Ma la Sentenza, per fortuna per le casse dello Stato, non è retroattiva. La pronuncia dei Giudici, infatti, non riguarda il passato: se invece il ricorso fosse stato accolto in pieno, avrebbe comportato un esborso per lo Stato di almeno 35 miliardi per la vacanza tra il 2010 e il 2015. La Sentenza, infatti, avrebbe messo a rischio il rispetto del Patto di stabilità con l’Europa e rischiava soprattutto di far saltare le clausole di salvaguardia contenute nell’ultima “Legge di stabilità” (in particolare, l’aumento dell’Iva al 25,5% e l’innalzamento delle accise sulla benzina).

In altre parole, da oggi in poi il blocco degli stipendi sarà illegittimo, ma per gli anni pregressi non sarà dovuta, ai dipendenti pubblici, alcuna restituzione. La motivazione – almeno in attesa di leggere quelle ufficiali rilasciate dalla Corte – potrebbe consistere nel fatto che, secondo l’orientamento già manifestato in passato dai Giudici costituzionali, una misura d’urgenza – quale appunto il blocco degli stipendi – può essere ammessa solo a condizione che sia “straordinaria”, ossia non ripetuta con cadenza annuale.

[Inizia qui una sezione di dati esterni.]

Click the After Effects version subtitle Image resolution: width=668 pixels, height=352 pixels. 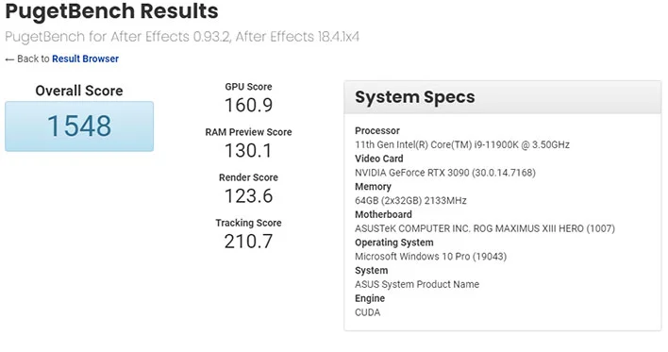coord(182,37)
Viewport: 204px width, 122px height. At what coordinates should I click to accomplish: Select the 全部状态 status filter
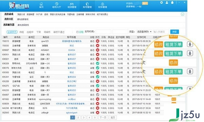[x=12, y=32]
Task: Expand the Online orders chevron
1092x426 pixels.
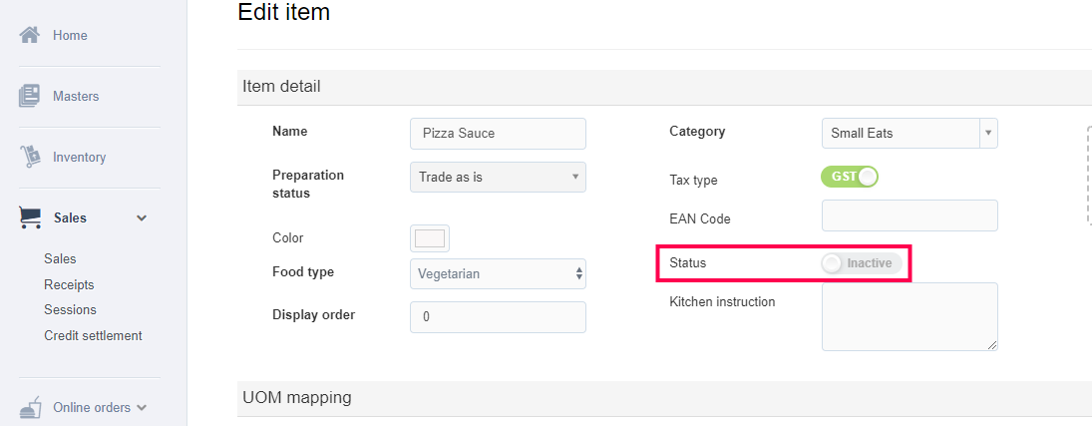Action: click(x=142, y=407)
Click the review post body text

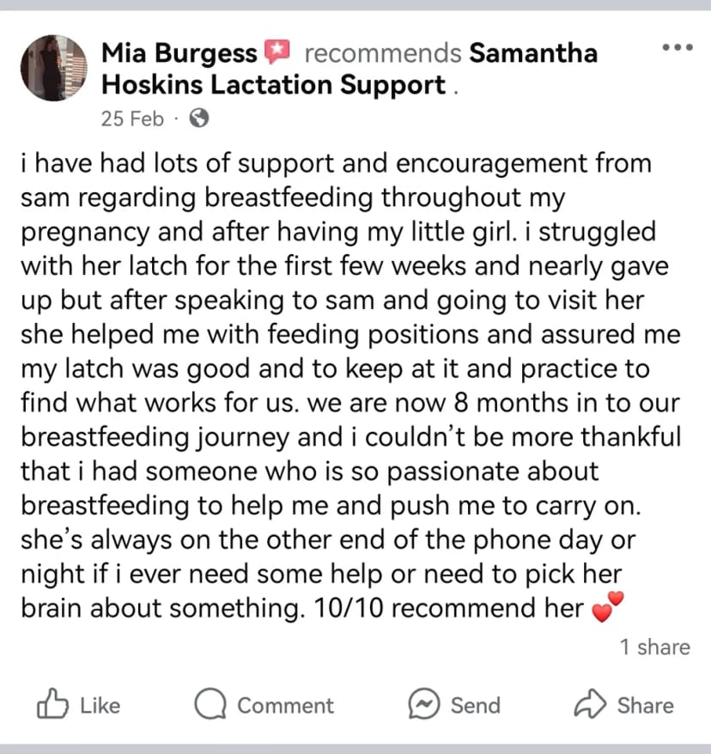(x=351, y=386)
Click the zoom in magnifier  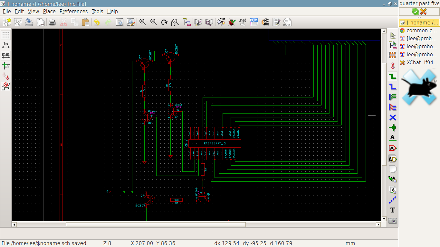142,22
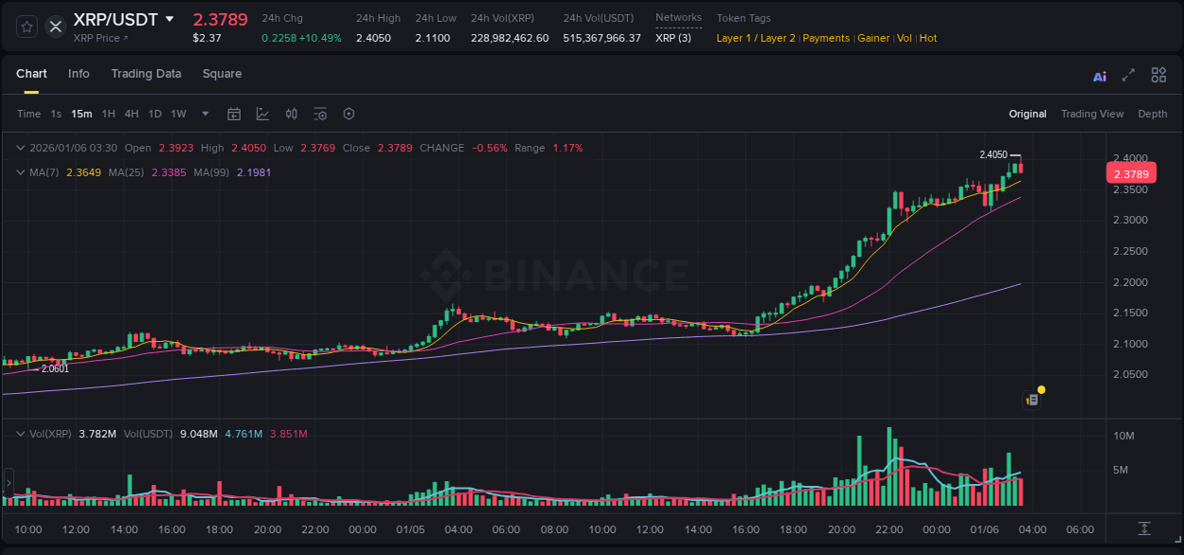Open the widgets grid icon
This screenshot has height=555, width=1184.
click(x=1158, y=75)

“La Corte Costituzionale – si legge nel comunicato diffuso dalla Consulta mercoledì 24 giugno – in relazione alle questioni di legittimità costituzionale sollevate con le ordinanze R.O. n. 76/2014 e R.O. n. 125/2014, ha dichiarato, con decorrenza dalla pubblicazione della sentenza, l’illegittimità costituzionale sopravvenuta del regime del blocco della contrattazione collettiva per il lavoro pubblico, quale risultante dalle norme impugnate e da quelle che lo hanno prorogato”.